Der für Ovtcharov ins Team gerückte Fuldaer Ruwen Filus hatte gegen den Weltranglisten-Ersten Fan Zhendong ebenfalls keine Chance (0:3). Franziska vom 1. FC Saarbrücken, der gegen Südkorea das entscheidende fünfte Match gewonnen hatte, holte zum Abschluss gegen Xu Xin immerhin einen Satz (1:3).
Um außer Japan oder Südkorea auch die Tischtennis-Weltmacht China schlagen zu können, kam das Turnier für die Deutschen zum falschen Zeitpunkt. Im Herbst 2017 hatten Ovtcharov und Boll die besten Chinesen noch besiegt und dadurch den World Cup, die China Open und die neue Asien-Pazifik-Liga T2 gewonnen. Genau in der Zeit, in der erst Ovtcharov und danach auch noch einmal Boll sogar vorübergehend zur Nummer 1 der Weltrangliste aufstiegen, änderten sich die Verhältnisse jedoch wieder. Die Deutschen bekamen Verletzungsprobleme, die Chinesen fanden zu alter Stärke zurück. Spätestens im WM-Finale rückten sie die Machtverhältnisse im Tischtennis wieder zurecht, im ganzen Turnier blieben sie ohne Matchverlust. „Wenn wir über das ganz große Ding sprechen, dann brauchen wir einen Ovtcharov in 100-prozentiger Form, einen Boll in 100-prozentiger Form und alle anderen in 100-prozentiger Form“, sagte Boll vor der WM. Genau das war am Sonntag nicht der Fall.
Trotzdem spielte die Mannschaft von Bundestrainer Jörg Roßkopf immer noch eine ganz starke WM – auch, wenn man ihre Leistungen mit denen anderer Top-Nationen vergleicht. Frankreich um den Ochsenhausener Simon Gauzy schied – allerdings extrem unglücklich aufgrund des Satzverhältnisses im Dreiervergleich mit Österreich und Kroatien – schon in der Vorrunde aus. Japan verlor in der Gruppenphase gegen England und im Viertelfinale dann gegen Südkorea. Die große Überraschung dagegen war Gastgeber Schweden, das mit den Düsseldorfer Youngsters Anton Källberg und Kristian Karlsson ins Halbfinale einzog. „Wir sind eine gesamte Einheit und stehen da, wo wir vor dem Turnier auch mindestens stehen wollten: im WM-Finale“, sagte Patrick Franziska vor dem Endspiel.

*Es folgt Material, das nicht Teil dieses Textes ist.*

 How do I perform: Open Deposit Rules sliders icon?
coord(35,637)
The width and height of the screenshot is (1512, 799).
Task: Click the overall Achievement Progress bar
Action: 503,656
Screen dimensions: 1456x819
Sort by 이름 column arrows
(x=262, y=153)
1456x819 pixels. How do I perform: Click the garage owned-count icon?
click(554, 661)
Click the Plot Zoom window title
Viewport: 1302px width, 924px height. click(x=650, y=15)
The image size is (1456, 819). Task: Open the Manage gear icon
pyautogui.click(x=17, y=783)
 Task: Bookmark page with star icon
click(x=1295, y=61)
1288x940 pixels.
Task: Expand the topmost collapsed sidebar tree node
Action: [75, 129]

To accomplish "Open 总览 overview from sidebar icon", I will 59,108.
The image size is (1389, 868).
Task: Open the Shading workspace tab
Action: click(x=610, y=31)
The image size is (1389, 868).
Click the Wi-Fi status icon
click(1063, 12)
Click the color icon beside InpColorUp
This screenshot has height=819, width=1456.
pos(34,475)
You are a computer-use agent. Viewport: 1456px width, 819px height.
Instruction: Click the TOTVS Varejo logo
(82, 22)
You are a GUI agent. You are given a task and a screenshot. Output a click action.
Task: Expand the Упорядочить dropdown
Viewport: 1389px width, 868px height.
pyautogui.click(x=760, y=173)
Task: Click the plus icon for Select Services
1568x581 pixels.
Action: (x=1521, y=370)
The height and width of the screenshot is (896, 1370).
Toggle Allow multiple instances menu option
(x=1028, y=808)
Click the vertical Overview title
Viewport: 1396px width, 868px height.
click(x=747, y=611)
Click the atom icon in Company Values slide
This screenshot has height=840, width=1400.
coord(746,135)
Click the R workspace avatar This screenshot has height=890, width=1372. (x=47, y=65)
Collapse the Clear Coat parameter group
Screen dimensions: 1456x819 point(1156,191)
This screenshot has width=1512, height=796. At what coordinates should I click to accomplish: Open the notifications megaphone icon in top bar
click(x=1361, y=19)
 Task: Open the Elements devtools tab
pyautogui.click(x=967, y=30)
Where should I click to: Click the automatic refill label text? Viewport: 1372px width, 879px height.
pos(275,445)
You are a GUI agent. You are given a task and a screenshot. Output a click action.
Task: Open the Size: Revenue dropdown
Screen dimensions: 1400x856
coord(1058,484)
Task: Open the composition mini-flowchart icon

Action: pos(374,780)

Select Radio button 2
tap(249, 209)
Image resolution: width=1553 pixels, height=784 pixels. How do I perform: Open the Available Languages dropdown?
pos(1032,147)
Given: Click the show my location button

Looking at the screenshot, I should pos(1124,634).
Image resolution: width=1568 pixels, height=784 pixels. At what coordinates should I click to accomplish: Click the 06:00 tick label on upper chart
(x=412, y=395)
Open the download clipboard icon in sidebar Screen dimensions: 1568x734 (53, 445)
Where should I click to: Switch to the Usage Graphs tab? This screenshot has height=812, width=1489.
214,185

Dort aber war Endstation gegen ein Land, das nun seit 18 Jahren bei der WM ungeschlagen ist. Mit den Frauen, die ebenfalls ihr 21. Mannschaftsgold gewannen, feierten die Chinesen ihren 17. Doppelsieg der WM-Geschichte. Angesichts dieser einzigartigen Dominanz war von Enttäuschung im deutschen Lager kaum etwas zu spüren. Obwohl das DTTB-Team vor China an Position eins gesetzt war, glaubten nur die kühnsten Optimisten tatsächlich an einen Triumph.
Die Gelegenheiten dazu werden weniger, das Ende von Bolls großer Karriere rückt näher. Bis zu den Sommerspielen 2020 in Tokio wolle er auf jeden Fall weiterspielen, sagt Boll. Doch er muss damit rechnen, am letzten Level zu scheitern. Der Endgegner China dürfte unüberwindbar bleiben. Finale: China – Deutschland 3:0. - Ma - Boll 3:0 (11:4, 11:8, 11:3), Fan Filus 3:0 (11:4, 11:5, 11:4), Xu - Franziska 3:1 (9:11, 12:10, 11:7, 11:5); Halbfinale: Deutschland – Südkorea 3:2; Franziska - Lee 1:3 (11:5, 5:11, 8:11, 5:11), Boll - Jeoung 3:1 (12:10, 10:12, 11:4, 11:5), Ovtcharov Jang 0:3 (6:11, 5:11, 6:11), Boll - Lee 3:2 (9:11, 11:8, 3:11, 13:11, 12:10) Franziska - Jeoung 3:1 (11:6, 11:8, 4:11, 11:9); China – Schweden 3:0; Bronze: Südkorea und Schweden.